LISTED ENTRIES:
********
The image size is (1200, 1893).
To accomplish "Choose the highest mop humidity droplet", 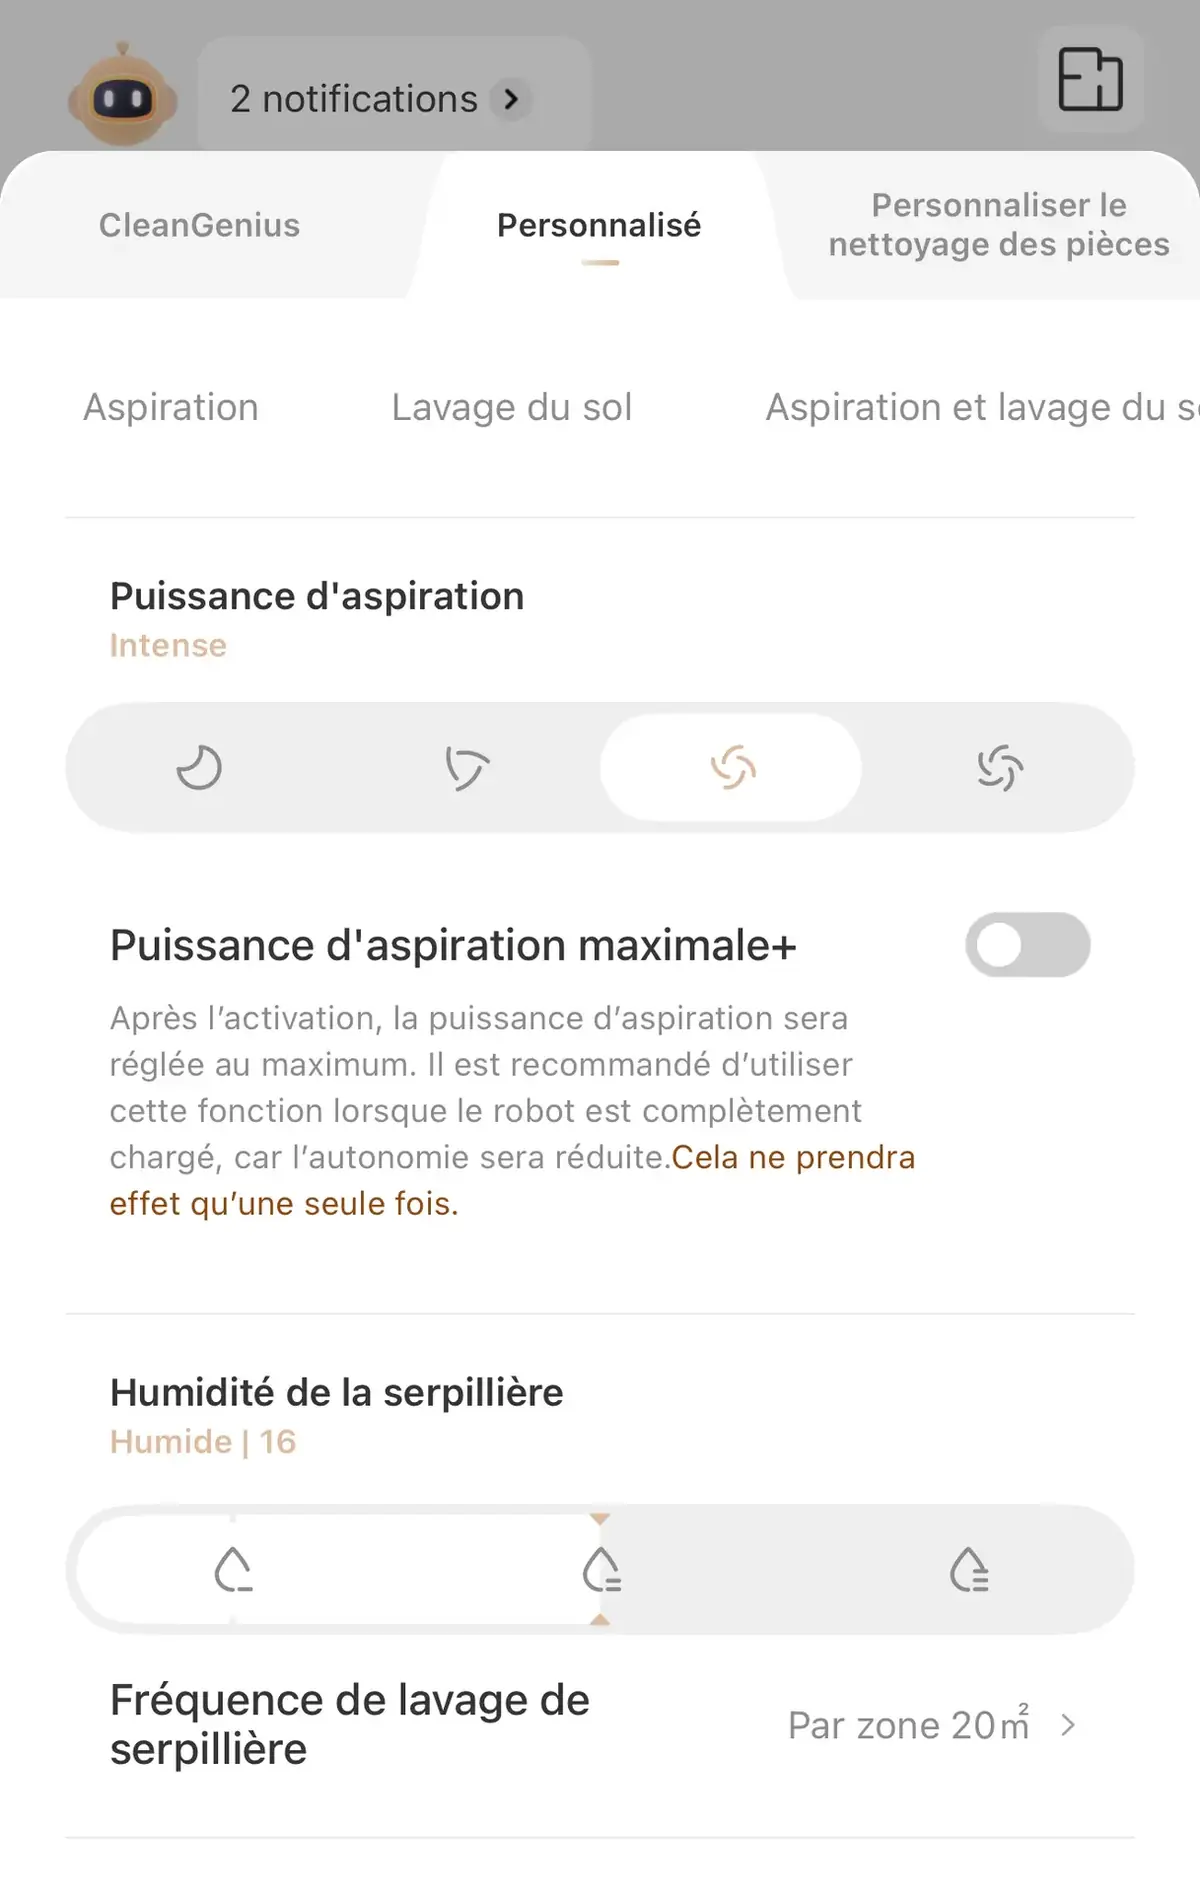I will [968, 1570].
********
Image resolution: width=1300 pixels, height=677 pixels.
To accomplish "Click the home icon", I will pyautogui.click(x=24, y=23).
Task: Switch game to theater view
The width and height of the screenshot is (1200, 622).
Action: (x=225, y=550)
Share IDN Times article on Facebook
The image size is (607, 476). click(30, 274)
********
DESCRIPTION OF THE TASK:
Copy out every line in the records that contains the string "height". Treat uppercase and lowercase as different.

RIGHT ANSWER:
Image resolution: width=1300 pixels, height=677 pixels.
The width and height of the screenshot is (1200, 622).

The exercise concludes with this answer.